Comment 11 Andrew Lunn 2013-01-06 13:47:58 UTC
As mentioned on the linux-arm-kernel mailing list, removing these checks is wrong. The hardware imposes a minimum buffer size of 16 bytes. In practice, any DMA operation less than 128 bytes are rejected, because software will be faster than setting up the DMA, handling the interrupt when its finished, scheduling and running a tasklet, and running the completion callback etc.

The crypto/async_tx/async_memcpy.c:async_memcpy() functions has no issues with this minimum size limit, it falls back to memcpy().

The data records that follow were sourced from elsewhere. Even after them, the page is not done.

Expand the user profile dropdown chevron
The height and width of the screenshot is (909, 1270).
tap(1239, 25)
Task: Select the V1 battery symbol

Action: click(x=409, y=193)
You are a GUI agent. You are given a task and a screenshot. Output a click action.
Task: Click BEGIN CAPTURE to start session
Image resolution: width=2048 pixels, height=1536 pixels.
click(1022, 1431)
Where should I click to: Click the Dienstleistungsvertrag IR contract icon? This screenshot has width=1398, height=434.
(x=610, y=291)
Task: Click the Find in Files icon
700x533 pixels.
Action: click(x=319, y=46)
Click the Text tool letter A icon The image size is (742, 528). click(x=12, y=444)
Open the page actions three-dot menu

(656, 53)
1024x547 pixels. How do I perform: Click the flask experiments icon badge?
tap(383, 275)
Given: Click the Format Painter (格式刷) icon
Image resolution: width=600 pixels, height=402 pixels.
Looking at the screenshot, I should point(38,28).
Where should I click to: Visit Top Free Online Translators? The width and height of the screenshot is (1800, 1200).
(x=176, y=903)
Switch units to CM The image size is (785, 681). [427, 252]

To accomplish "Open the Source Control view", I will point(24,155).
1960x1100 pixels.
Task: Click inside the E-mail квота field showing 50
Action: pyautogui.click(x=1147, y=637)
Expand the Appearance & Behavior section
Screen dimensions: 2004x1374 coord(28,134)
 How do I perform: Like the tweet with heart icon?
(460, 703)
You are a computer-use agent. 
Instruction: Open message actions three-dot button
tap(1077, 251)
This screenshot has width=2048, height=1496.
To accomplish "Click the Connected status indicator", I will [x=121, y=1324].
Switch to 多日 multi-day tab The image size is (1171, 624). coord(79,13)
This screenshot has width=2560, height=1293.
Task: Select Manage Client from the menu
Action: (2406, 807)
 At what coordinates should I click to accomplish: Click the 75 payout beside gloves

Comment 12 Peter Robinson 2013-01-09 10:16:43 UTC
Have you tried the following. On low memory systems it basically keeps a little free for things like network buffers. We've seen it helps for some other ARM platforms.

cat << EOF > /etc/sysctl.conf
vm.min_free_kbytes = 12288
EOF

Comment 13 Matt Hirsch 2013-02-15 14:32:01 UTC
Two notes: 

I tried kernel-kirkwood-3.7.3-101.fc17.armv5tel, and it seemed to still suffer from this problem. I have been running Lubomir's patch for two months without encountering this bug, so something he did should give a clue as to what the problem is, even if it's not the "right" fix.

It seems vm.min_free_kbytes = 12288 is already set by default by initscripts-9.37.2-1.fc17.armv5tel, so that does not address this issue.

Comment 14 Peter Robinson 2013-03-31 18:52:58 UTC
Please retest with 3.8.x

Comment 15 Matt Hirsch 2013-04-13 15:41:51 UTC
Please reopen this bug. I still have this problem with the latest kernel, 3.8.3-102.fc17.armv5tel.kirkwood.

Comment 16 Matt Hirsch 2013-04-27 03:33:21 UTC
Please reopen this bug. The current kernel still has this problem.